= Numerical sign problem =

Problem in applied mathematics

In applied mathematics, the numerical sign problem is the problem of numerically evaluating the integral of a highly oscillatory function of a large number of variables. Numerical methods fail because of the near-cancellation of the positive and negative contributions to the integral. Each has to be integrated to very high precision in order for their difference to be obtained with useful accuracy.

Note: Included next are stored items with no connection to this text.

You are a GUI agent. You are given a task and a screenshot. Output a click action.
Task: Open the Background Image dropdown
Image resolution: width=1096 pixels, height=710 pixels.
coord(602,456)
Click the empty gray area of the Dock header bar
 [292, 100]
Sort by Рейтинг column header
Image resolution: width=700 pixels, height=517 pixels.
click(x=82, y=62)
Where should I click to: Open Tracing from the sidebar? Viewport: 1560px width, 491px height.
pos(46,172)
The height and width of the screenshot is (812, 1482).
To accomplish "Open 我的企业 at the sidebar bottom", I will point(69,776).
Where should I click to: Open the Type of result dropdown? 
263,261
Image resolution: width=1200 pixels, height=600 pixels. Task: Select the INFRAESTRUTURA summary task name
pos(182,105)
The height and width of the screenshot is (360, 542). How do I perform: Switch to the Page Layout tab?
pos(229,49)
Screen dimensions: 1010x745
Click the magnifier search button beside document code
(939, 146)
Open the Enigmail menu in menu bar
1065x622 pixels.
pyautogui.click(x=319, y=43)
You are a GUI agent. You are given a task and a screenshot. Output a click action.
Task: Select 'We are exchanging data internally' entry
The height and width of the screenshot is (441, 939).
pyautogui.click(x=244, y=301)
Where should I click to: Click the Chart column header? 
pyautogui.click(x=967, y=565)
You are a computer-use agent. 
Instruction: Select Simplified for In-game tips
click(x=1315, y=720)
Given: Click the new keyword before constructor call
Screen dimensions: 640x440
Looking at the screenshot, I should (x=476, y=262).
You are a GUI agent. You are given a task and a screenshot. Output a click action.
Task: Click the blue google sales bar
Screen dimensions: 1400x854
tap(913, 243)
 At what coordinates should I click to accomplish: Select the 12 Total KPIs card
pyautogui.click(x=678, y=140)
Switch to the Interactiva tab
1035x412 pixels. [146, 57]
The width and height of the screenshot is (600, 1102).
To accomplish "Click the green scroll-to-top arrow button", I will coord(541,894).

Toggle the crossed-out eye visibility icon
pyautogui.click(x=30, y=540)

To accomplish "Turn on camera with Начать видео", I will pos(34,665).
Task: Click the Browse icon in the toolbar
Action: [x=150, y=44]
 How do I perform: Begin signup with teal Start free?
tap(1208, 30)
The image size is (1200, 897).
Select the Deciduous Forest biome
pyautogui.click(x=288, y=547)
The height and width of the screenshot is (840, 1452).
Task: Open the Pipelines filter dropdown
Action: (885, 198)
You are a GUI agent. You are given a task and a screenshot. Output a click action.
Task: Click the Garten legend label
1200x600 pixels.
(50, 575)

The sign problem is one of the major unsolved problems in the physics of many-particle systems. It often arises in calculations of the properties of a quantum mechanical system with large number of strongly interacting fermions, or in field theories involving a non-zero density of strongly interacting fermions.

==Overview==

In physics the sign problem is typically (but not exclusively) encountered in calculations of the properties of a quantum mechanical system with large number of strongly interacting fermions, or in field theories involving a non-zero density of strongly interacting fermions. Because the particles are strongly interacting, perturbation theory is inapplicable, and one is forced to use brute-force numerical methods. Because the particles are fermions, their wavefunction changes sign when any two fermions are interchanged (due to the anti-symmetry of the wave function, see Pauli principle). So unless there are cancellations arising from some symmetry of the system, the quantum-mechanical sum over all multi-particle states involves an integral over a function that is highly oscillatory, hence hard to evaluate numerically, particularly in high dimension. Since the dimension of the integral is given by the number of particles, the sign problem becomes severe in the thermodynamic limit. The field-theoretic manifestation of the sign problem is discussed below.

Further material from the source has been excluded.